A 12,2 milliards d’euros l’an dernier, soit une hausse de 95 millions d’euros, elle reste toutefois loin de son niveau de 2019 – avant la crise inflationnistequi a durement affecté le secteur – de 12,8 milliards d’euros. Mais si les magasins bio ont connu une belle reprise des ventes (+6,5 %, à 3,5 milliards d’euros), la grande distribution les a vues reculer fortement (-5,1 %, à 5,8 milliards d’euros).

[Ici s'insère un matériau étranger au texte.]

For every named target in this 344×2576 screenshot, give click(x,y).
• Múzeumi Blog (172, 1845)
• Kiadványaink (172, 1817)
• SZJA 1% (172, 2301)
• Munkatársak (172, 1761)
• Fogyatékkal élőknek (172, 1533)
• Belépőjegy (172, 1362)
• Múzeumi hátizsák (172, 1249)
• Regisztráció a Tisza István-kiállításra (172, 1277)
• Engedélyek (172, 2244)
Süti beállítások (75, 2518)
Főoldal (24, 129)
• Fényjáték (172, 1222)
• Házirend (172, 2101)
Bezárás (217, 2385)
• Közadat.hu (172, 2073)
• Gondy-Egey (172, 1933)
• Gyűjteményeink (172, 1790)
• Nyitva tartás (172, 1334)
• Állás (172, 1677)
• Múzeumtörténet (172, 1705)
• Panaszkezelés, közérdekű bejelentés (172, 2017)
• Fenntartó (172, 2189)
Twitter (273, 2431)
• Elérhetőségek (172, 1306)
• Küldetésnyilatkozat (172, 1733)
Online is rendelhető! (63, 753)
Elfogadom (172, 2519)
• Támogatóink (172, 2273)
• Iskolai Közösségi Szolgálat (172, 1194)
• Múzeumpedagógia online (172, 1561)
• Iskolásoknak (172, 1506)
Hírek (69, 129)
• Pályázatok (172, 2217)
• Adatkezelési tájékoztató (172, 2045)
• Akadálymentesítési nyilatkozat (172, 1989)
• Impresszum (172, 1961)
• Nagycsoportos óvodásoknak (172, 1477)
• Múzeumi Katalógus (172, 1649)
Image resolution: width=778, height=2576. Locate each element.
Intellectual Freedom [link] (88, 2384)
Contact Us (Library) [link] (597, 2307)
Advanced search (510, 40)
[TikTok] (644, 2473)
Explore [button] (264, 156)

Responsabilité de la grande distribution
Récemment, une étude de la Fondation pour la nature et l’homme (FNH, ex-Fondation Nicolas-Hulot) a souligné que les distributeurs généralistes avaient en partie contribué à ce recul. Le nombre de produits bio en grande surface a chuté, avec 7 % à 25 % de déréférencements selon les enseignes entre 2022 et 2023, alors que les différences de prix entre le conventionnel et le bio ont tendance à être accentuées, aux dépens du bio.
Une tendance néfaste pour le bio sur le point de s’inverser ? « Notre campagne de publicité actuelle – C’est bio la France – a reçu un bon accueil de la part de la Fédération du commerce et de la distribution (FCD) et là où elle a été déployée, les distributeurs devraient remettre des produits bio en rayon », s’est félicitée Laure Verdeau, directrice de l’Agence bio.
Tendances contrastées
Derrière ce bilan général, la situation est toutefois très contrastée en fonction des filières. Le chiffre d’affaires des légumes bio a ainsi crû de 9 % entre 2023-2024, et celui des vins bio de 8 %. « Le vin bio s’exporte aussi très bien, puisqu’avant le retour de Donald Trump, on exportait pour à peu près deux milliards », souligne au passage Jean Verdier, président de l’Agence bio.
A l’inverse, dans un contexte global de déconsommation de produits carnés – notamment de viande bovine – et de jus de fruits, les viandes bio (-6 %) et les boissons sans alcools bio (-5 %) ont vu fondre leurs chiffres d’affaires. « Le déclassement de viande bio vers des débouchés non bio est avantageux pour les éleveurs bovins », note toutefois l’Agence bio, puisque les cours sont au plus haut sur le marché conventionnel.
Balance commerciale
Face à cette tendance plutôt positive, l’Agence bio met en garde contre un recul de la production en France. Alors que les légumes étaient moteurs de la croissance de la filière l’an dernier, les surfaces cultivées en bio ont reculé de 8,1 %, soit une perte de près de 3.700 hectares. Au total, les surfaces en bio ont reculé de 56.197 hectares (-2 %) sur un an en 2024, après une baisse équivalente en 2023, la part de la surface agricole utile française exploitée selon ce cahier des charges stagnant à 10,1 %.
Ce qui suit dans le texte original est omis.